[Start]

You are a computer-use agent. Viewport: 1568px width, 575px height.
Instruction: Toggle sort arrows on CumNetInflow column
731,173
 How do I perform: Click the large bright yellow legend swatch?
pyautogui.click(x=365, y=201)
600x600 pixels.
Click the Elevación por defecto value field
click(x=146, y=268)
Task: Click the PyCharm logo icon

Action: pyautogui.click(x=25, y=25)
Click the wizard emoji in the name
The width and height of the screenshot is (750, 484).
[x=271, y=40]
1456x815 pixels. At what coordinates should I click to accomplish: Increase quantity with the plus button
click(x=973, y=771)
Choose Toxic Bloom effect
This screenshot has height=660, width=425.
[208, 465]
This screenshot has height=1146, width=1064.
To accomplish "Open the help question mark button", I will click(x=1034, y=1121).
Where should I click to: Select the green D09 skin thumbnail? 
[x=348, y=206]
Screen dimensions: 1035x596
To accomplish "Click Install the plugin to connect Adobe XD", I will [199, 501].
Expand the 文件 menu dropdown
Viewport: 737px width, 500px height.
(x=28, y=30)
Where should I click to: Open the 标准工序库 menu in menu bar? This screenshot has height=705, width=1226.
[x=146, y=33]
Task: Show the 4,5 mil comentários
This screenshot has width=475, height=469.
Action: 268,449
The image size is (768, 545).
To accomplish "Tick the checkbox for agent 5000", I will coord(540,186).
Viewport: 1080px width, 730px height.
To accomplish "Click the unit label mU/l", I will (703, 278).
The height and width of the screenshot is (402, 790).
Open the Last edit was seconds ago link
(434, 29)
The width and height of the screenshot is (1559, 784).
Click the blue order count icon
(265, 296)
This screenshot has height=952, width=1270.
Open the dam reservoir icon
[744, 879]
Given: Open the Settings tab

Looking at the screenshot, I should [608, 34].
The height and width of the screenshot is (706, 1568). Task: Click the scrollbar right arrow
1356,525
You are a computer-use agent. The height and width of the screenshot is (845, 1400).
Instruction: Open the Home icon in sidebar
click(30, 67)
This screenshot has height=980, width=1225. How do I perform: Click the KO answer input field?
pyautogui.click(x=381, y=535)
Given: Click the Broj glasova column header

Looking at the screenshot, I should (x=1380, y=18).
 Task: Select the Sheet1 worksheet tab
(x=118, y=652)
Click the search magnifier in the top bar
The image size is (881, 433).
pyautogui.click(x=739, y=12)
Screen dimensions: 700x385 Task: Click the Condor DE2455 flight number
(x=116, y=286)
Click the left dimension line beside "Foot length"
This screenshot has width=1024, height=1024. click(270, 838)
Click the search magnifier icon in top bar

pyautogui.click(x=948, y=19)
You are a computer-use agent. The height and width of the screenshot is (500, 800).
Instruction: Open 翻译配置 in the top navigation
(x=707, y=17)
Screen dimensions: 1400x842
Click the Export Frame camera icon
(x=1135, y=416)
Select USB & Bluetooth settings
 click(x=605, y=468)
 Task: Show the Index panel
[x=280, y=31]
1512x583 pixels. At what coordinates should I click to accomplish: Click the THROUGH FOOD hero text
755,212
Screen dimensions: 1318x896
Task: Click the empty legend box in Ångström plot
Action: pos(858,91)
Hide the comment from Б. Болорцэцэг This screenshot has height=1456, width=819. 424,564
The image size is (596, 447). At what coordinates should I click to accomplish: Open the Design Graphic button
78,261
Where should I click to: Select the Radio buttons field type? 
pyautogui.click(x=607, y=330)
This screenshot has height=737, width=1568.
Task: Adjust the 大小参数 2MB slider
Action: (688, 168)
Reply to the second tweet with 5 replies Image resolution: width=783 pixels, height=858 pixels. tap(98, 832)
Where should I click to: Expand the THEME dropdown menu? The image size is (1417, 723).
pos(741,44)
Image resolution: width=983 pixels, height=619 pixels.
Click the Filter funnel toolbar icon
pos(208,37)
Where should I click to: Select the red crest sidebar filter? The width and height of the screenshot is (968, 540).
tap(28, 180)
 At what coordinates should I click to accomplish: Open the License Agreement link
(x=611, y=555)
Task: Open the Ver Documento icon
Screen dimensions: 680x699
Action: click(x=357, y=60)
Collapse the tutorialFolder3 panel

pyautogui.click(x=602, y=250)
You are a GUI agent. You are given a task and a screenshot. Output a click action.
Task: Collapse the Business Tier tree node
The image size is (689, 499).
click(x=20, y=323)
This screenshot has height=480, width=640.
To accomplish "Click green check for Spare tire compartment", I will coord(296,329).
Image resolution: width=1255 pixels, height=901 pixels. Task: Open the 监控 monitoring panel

[End]

### WHAT THIS TASK INVOLVES
Copy the listing lines between the line containing "Image resolution: width=983" and the line containing "(x=611, y=555)", inclusive, reproducing each one verbatim.

### ANSWER TO THIS TASK
Image resolution: width=983 pixels, height=619 pixels.
Click the Filter funnel toolbar icon
pos(208,37)
Where should I click to: Select the red crest sidebar filter? The width and height of the screenshot is (968, 540).
tap(28, 180)
 At what coordinates should I click to accomplish: Open the License Agreement link
(x=611, y=555)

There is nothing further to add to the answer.